EXCERPTED RECORDS –
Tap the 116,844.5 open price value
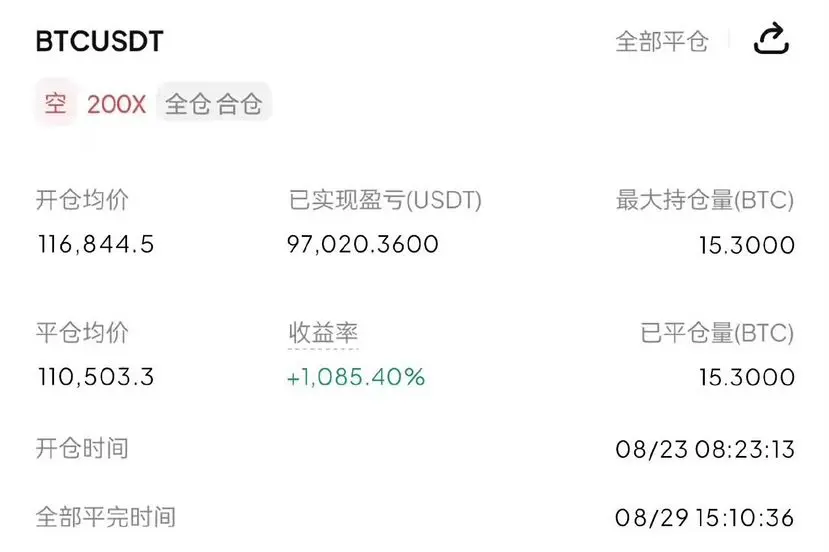 click(96, 244)
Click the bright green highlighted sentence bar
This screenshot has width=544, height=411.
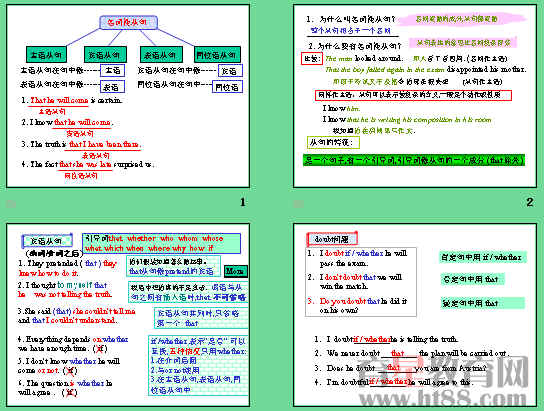tap(414, 160)
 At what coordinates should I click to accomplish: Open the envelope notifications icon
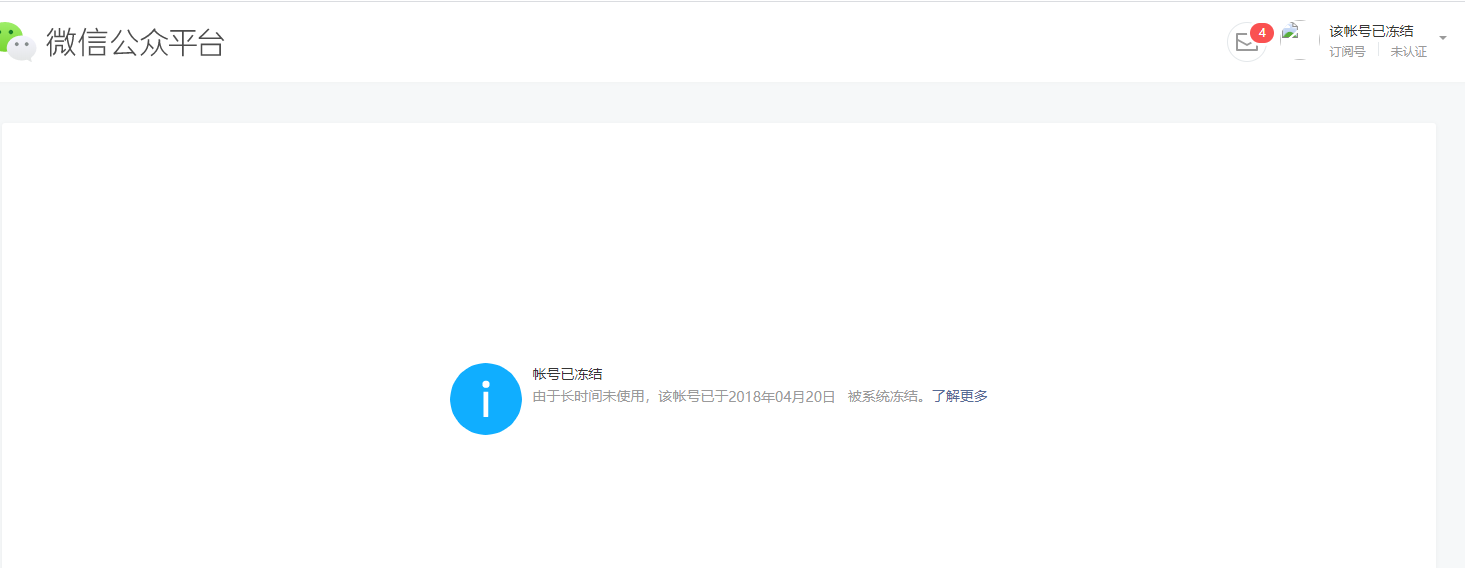click(x=1246, y=42)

TASK GOAL –
The images are to be left out; every line above should be set down exactly.

RESPONSE –
Tap the 116,844.5 open price value
 click(96, 244)
Click the bright green highlighted sentence bar
This screenshot has width=544, height=411.
tap(414, 160)
 At what coordinates should I click to accomplish: Open the envelope notifications icon
click(x=1246, y=42)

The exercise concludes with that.